TEXT FOR ANALYSIS section start

After Kettering chairman Imraan Ladak decided to reduce the club's wage bill, on 26 November 2010, Boucaud joined their Conference Premier rivals York City on loan until January 2011, with a view to a permanent transfer. He had made 21 appearances for Kettering up to that point in 2010–11. His debut for York came as a 76th-minute substitute in a 0–0 draw away to Kidderminster Harriers on 30 November 2010, which was followed by his first start and home debut in a 1–0 defeat to Conference North team Boston United in the FA Trophy first round on 11 December. Boucaud signed for York permanently for a fee of £20,000 on 5 January 2011 on a two-and-a-half-year contract that would expire in June 2013. His first appearance after signing permanently came when starting in a 1–0 home win over Grimsby Town on 11 January 2011. He finished the season with 20 York appearances.

Boucaud scored his first goal for York with a 12-yard shot into the bottom corner in a 5–1 victory away to Kettering on 23 August 2011. He was handed a three-match suspension after being red carded during a 0–0 draw away to Barrow on 19 November 2011 after being adjudged by the referee to have raised his arms during the melee following the sending off of teammate Jason Walker during stoppage time. York's Conference Premier rivals Fleetwood Town made an offer for Boucaud during January 2012, which was rejected by manager Gary Mills.

===Luton Town===
Boucaud signed for York's Conference Premier rivals Luton Town on 31 January 2012 on a one-and-a-half-year contract for a £25,000 fee. He played in six matches before falling out of favour with new Luton manager Paul Buckle, who used Boucaud in just one match as a substitute.

===Notts County===
During pre-season for 2012–13, Buckle stated that: "[Boucaud]'s not in our plans, he knows that." On 1 August 2012, Boucaud joined League One club Notts County on loan until January 2013. He made his debut for Notts County in a 2–0 home victory over Hartlepool on 21 August 2012, winning the man of the match award with what was described as an "assured performance ... knitting play together well with short, sharp passes". Boucaud scored his first goal for the club in a 2–1 away victory over Coventry City on 20 October 2012, with a shot from 25 yards. It was also his first Football League goal in eight years. He signed for Notts County permanently on 10 January 2013 on a one-and-a-half-year contract for an undisclosed fee. Boucaud completed 2012–13 with 43 appearances and one goal for Notts County. However, he fell out of favour under Shaun Derry and was released in May 2014 having made 33 appearances in 2013–14.

TEXT FOR ANALYSIS section end
EXTRACTED INFORMATION section start

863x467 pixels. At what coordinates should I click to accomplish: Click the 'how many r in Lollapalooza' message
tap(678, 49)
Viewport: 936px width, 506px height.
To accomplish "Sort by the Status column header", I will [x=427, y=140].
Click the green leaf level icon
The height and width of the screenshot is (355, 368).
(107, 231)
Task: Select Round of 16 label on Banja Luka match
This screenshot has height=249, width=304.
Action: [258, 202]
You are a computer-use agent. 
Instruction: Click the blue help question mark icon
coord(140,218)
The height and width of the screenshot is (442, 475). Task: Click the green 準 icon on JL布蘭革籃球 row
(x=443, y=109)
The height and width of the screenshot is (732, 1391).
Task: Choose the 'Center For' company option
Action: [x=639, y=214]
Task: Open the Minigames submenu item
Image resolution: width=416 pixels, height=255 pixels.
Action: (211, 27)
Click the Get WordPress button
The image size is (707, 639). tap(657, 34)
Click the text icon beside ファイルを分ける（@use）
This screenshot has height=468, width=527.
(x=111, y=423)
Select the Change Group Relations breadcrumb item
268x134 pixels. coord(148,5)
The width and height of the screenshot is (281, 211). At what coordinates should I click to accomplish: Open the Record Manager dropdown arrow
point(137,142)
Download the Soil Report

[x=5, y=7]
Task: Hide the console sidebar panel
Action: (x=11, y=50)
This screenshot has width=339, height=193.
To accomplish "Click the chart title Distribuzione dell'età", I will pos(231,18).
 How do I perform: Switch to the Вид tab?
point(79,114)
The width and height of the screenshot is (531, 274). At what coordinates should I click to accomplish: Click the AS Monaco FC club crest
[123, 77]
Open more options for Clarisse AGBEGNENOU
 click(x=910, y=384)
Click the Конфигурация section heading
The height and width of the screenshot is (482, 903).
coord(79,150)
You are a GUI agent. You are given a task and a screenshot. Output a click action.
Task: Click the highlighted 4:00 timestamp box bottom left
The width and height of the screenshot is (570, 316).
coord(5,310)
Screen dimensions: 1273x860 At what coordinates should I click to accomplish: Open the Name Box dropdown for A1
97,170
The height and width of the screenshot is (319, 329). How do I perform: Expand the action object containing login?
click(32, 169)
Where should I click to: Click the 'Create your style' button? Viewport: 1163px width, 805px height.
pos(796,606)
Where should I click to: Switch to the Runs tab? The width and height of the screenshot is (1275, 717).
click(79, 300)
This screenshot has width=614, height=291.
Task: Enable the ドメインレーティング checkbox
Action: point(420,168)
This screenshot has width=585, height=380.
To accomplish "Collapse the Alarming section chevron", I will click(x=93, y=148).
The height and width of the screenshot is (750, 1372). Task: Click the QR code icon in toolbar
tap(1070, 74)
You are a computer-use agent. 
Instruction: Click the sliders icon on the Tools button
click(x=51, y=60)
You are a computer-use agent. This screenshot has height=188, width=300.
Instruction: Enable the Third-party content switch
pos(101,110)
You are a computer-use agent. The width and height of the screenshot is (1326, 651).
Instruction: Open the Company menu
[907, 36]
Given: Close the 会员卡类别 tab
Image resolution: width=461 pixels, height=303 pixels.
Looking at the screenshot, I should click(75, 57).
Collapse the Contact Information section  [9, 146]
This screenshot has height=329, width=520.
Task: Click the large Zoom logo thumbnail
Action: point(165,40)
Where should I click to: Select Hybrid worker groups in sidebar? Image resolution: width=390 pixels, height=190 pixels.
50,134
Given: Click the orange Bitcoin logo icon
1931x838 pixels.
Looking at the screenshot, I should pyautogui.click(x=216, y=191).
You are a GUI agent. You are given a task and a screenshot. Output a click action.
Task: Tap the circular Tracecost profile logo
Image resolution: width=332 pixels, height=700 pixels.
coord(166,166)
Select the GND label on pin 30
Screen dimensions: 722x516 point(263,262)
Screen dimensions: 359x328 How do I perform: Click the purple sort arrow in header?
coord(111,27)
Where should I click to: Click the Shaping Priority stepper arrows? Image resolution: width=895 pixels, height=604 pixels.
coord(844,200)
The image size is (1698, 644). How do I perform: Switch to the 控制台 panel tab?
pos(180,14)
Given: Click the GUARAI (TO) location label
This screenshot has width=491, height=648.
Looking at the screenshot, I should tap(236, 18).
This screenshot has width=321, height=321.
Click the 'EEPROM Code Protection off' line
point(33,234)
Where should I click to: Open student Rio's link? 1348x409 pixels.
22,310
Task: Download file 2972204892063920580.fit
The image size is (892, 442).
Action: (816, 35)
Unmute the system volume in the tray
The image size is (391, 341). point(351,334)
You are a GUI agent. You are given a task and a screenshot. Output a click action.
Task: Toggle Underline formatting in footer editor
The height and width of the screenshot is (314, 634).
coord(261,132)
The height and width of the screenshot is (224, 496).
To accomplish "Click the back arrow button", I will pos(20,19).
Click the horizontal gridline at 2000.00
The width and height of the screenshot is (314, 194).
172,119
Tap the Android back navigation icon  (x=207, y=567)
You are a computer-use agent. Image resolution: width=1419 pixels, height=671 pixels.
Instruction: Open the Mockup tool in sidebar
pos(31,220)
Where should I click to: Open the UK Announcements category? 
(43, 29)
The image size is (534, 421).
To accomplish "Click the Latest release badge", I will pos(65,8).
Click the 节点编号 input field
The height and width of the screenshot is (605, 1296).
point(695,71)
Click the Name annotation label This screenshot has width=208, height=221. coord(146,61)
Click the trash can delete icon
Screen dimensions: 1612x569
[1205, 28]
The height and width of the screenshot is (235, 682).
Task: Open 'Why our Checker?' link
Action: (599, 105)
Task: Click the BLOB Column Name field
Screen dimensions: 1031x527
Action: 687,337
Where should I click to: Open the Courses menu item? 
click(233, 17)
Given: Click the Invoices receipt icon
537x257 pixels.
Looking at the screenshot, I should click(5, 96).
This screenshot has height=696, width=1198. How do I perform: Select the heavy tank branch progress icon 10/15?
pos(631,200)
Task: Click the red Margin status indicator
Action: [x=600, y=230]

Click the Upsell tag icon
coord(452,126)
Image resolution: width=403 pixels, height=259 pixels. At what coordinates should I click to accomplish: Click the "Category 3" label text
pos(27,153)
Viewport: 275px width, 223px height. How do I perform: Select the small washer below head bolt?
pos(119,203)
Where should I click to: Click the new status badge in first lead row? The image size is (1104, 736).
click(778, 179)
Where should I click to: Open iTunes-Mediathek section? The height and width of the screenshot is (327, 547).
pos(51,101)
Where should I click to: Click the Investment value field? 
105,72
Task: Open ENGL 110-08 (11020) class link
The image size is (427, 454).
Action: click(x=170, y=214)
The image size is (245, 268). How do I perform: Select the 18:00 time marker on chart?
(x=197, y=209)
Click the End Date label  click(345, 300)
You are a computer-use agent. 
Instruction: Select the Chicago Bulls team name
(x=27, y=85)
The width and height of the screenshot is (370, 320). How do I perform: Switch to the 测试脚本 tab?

EXTRACTED INFORMATION section end

QUESTIONS ON THE MATERIAL >>
[A] In the passage on Boucaud's career, what fee did York pay to sign him permanently?
[B] List every club that Boucaud played for according to the passage on Boucaud's career.
[C] Go on with the passage on Boucaud's career from its last sentence.
The data has no connection to the passage on Boucaud's career.

ANSWERS TO THE EXERCISES >>
[A] £20,000

[B] Kettering, York City, Luton Town, Notts County

[C]
===Dagenham & Redbridge===
In July 2014, he joined League Two club Dagenham & Redbridge on trial, and impressed in the pre-season before signing a one-year contract on 7 August. He made his debut two days later in a 3–0 home defeat to Morecambe on the opening day of 2014–15. His first goal followed in an EFL Cup game against Brentford which finished 6-6, but Brentford won on penalties.

===Later career===
Boucaud signed for newly relegated National League club Barnet on 28 June 2018 on a two-year contract for an undisclosed fee. He left Barnet on 9 January 2020 before signing for National League South club Maidstone United on 17 January, making seven appearances before leaving the club at the end of the season.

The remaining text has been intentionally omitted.